In de onderhavige casus wordt het middel als medicijn gebruikt ter verbetering van de klinische conditie van belastingplichtige. Het middel wordt niet voor andere doeleinden gebruikt dan voor het herstellen, verbeteren of wijzigen van fysiologische functies van de mens.

Voorschrift van een arts

Vervolgens moet worden beoordeeld of het farmaceutische hulpmiddel is verstrekt op voorschrift van een arts. Dat kan een in Nederland gevestigde arts zijn of een arts in het buitenland zijn die naar Nederlandse maatstaven kwalificeert als arts. De bewijslast daarvoor rust op de belastingplichtige.

In deze casus gaat het om een medicijn dat niet is geregistreerd in Nederland. De belastingplichtige kan het medicijn buiten de EU alleen kopen op voorschrift van een erkende arts in het land waar het medicijn wordt aangeboden. Wanneer sprake is van een naar Nederlandse maatstaven kwalificerende arts in het buitenland, wordt voldaan aan de voorwaarde dat het medicijn is verstrekt op voorschrift van een arts.

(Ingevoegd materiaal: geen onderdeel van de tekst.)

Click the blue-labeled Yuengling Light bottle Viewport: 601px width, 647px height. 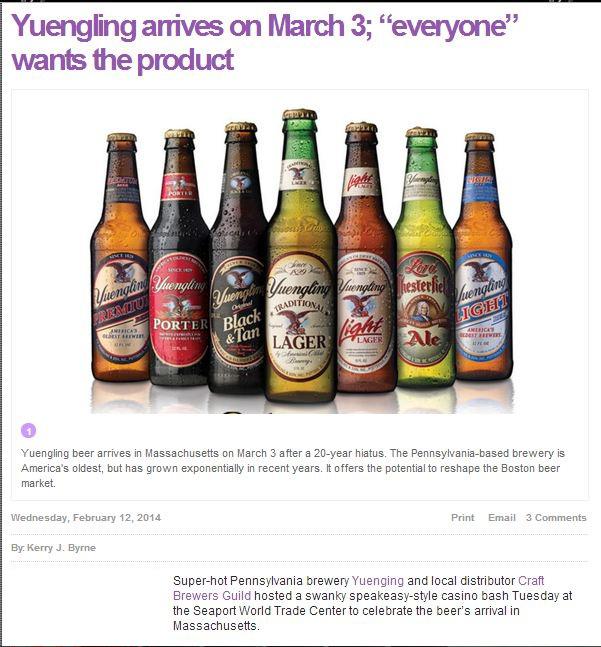[x=482, y=258]
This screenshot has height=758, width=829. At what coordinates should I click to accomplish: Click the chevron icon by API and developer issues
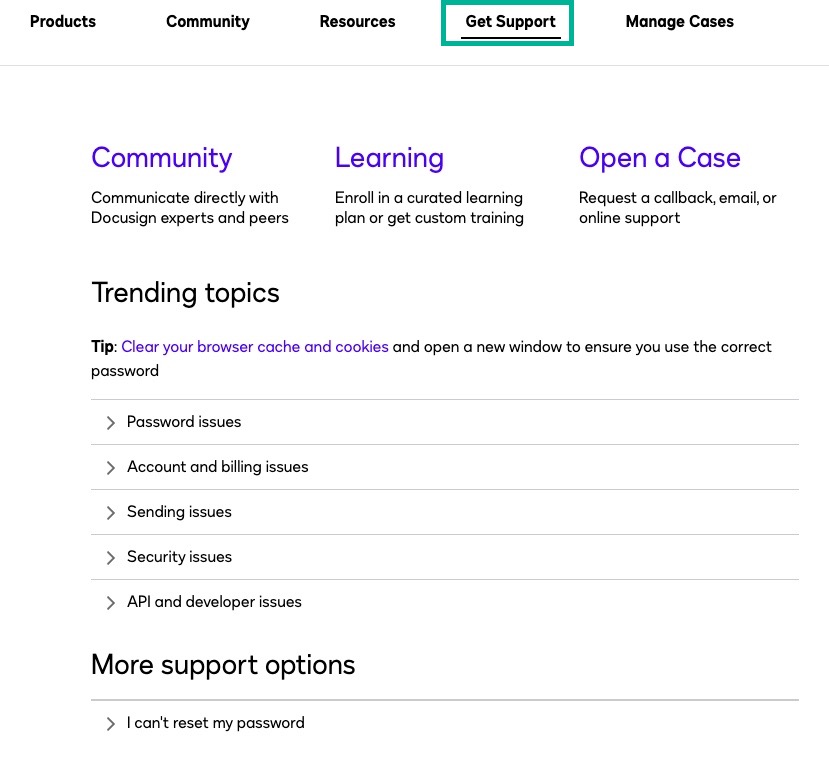pos(110,603)
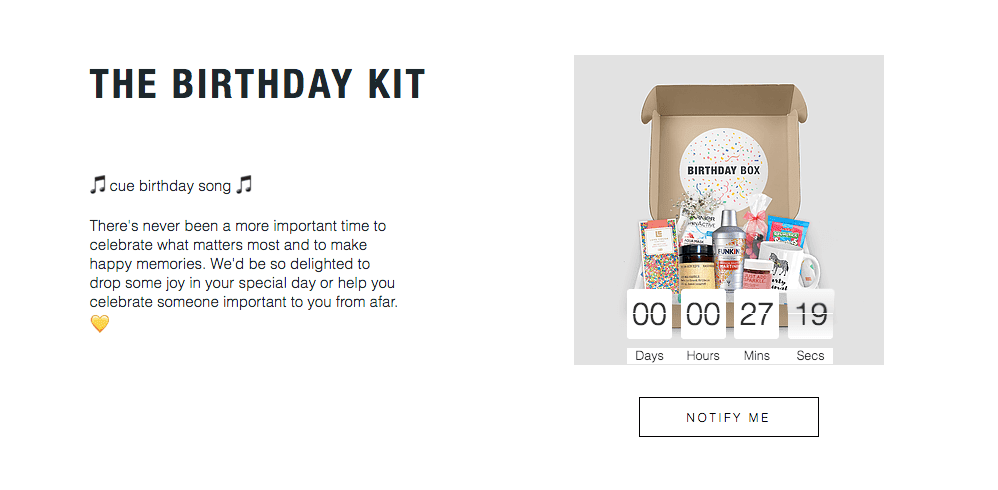
Task: Select the Birthday Box product image
Action: point(729,209)
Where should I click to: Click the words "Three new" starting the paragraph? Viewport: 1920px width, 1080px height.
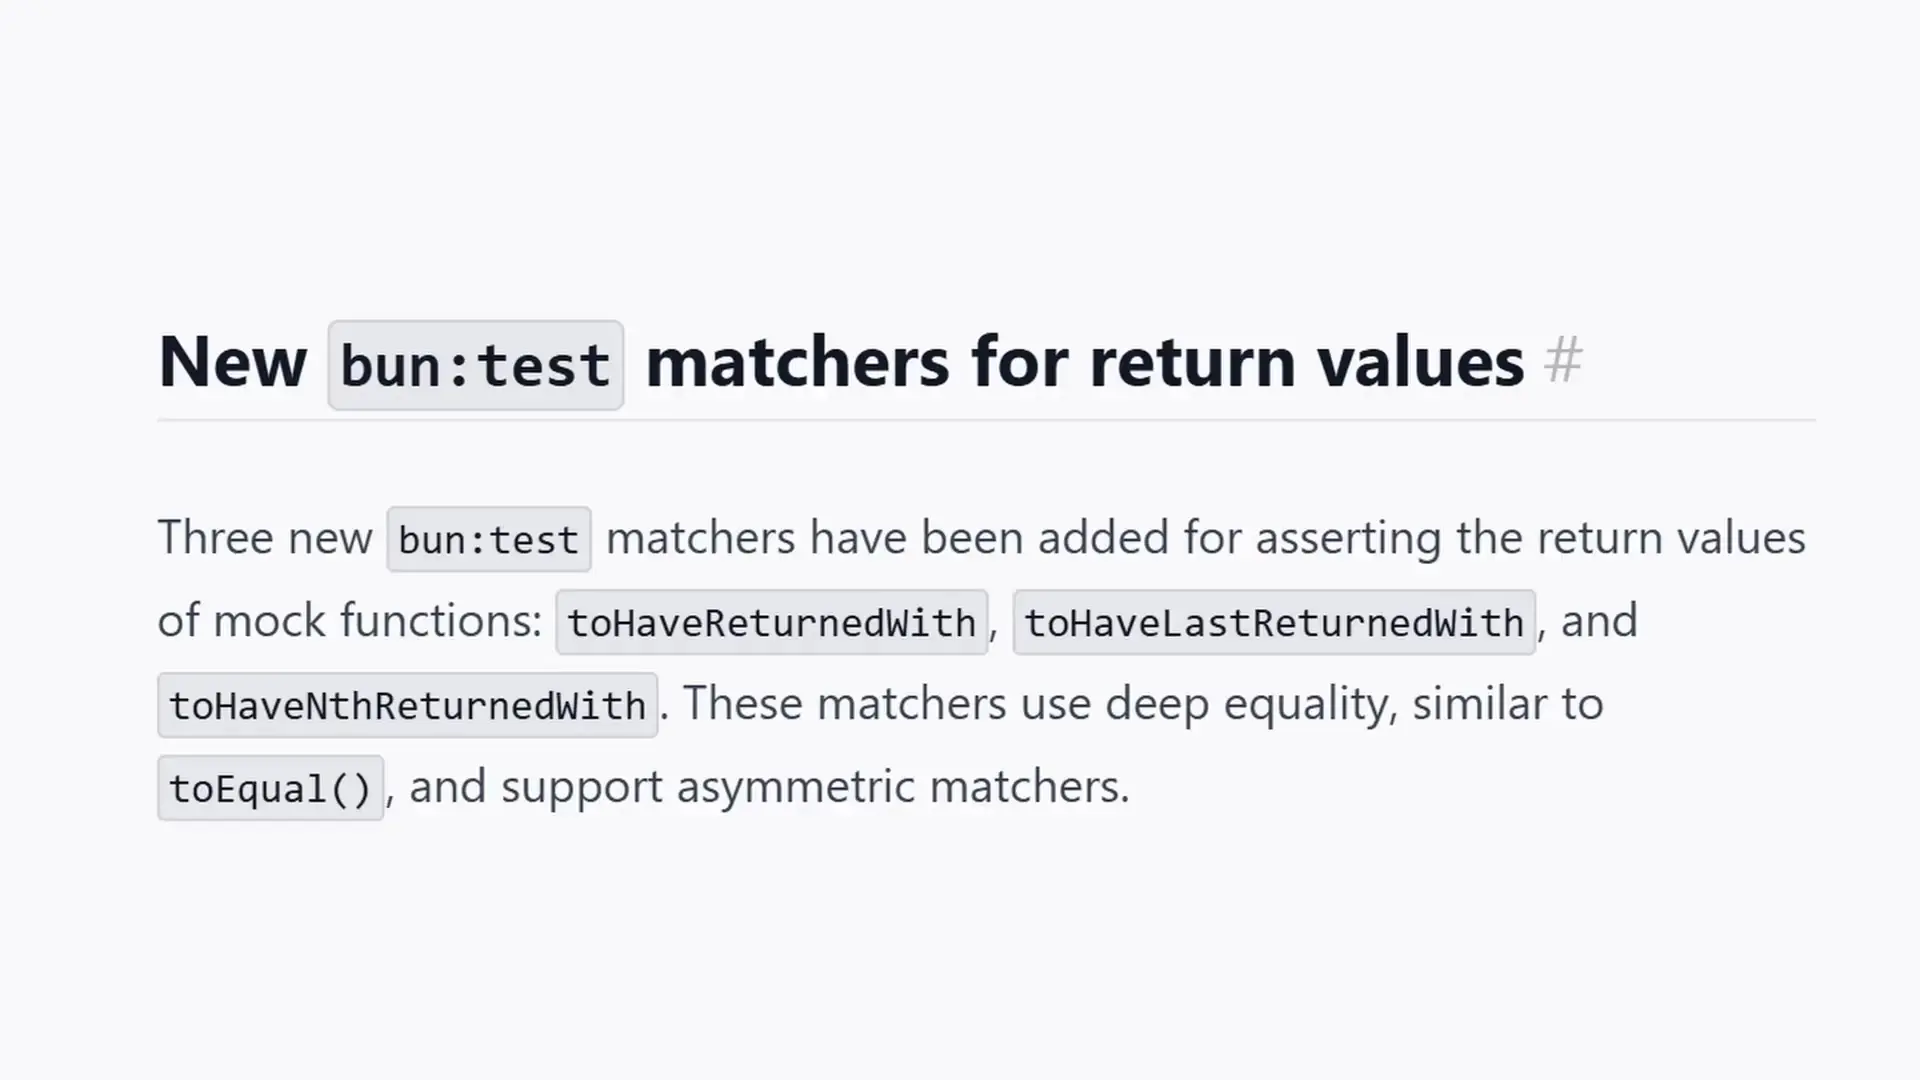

NB. Indien de erkende arts in het buitenland naar Nederlandse maatstaven niet als arts kwalificeert, dan kan in bepaalde situaties alsnog sprake zijn van een medicijn verstrekt op voorschrift van een arts. Uit de jurisprudentie volgt dat de uitleg over het gebruik van het medicijn van een arts kan worden gelijkgesteld met een voorschrift (vgl. Hof Amsterdam 10 juni 2003, ECLI:NL:GHAMS:2003:AH8904). Verder kan uit de parlementaire geschiedenis die heeft geleid tot de totstandkoming van het huidige artikel 6.17, eerste lid, aanhef en onderdeel c, Wet IB 2001 worden afgeleid dat het woord ‘verstrekt’ geen verdergaande betekenis toekomt dan de voorwaarde dat het middel moet zijn voorgeschreven door een arts (zie ook HR 4 oktober 2019, ECLI:NL:HR:2019:1517). Hoewel een niet in Nederland geregistreerd medicijn strikt grammaticaal bezien niet door een in Nederland gevestigde arts op voorschrift kan worden verstrekt, kan dus toch aan de voorwaarde worden voldaan dat het medicijn wordt verstrekt op voorschrift van een arts. De in Nederland gevestigde arts moet dan voldoende stellen dat het medicijn tot een verbetering van de klinische conditie kan leiden en aangeven hoe het medicijn moet worden gebruikt wanneer belastingplichtige dat zelf in het buitenland aanschaft.

Overige voorwaarden

Voor het in aanmerking nemen van uitgaven voor farmaceutische hulpmiddelen als uitgaven voor specifieke zorgkosten moet ook aan de overige voorwaarden voor aftrek zijn voldaan. De uitgaven moeten op grond van artikel 6.1 Wet IB 2001 op de belastingplichtige drukken en de belastingplichtige moet zich redelijkerwijs gedrongen hebben kunnen voelen tot het doen van de uitgaven. Daarnaast moeten de uitgaven ingevolge artikel 6.17, eerste lid, aanhef, Wet IB 2001, zijn gedaan wegens ziekte of invaliditeit van personen die behoren tot de kring van personen als bedoeld in artikel 6.16 Wet IB 2001. Verder kunnen belastingplichtigen de uitgaven voor specifieke zorgkosten enkel in aanmerking nemen indien (of voor zover) geen aftrekbeperking van artikel 6.18 Wet IB 2001 van toepassing is en voor zover de uitgaven meer bedragen dan de drempel van artikel 6.20 Wet IB 2001.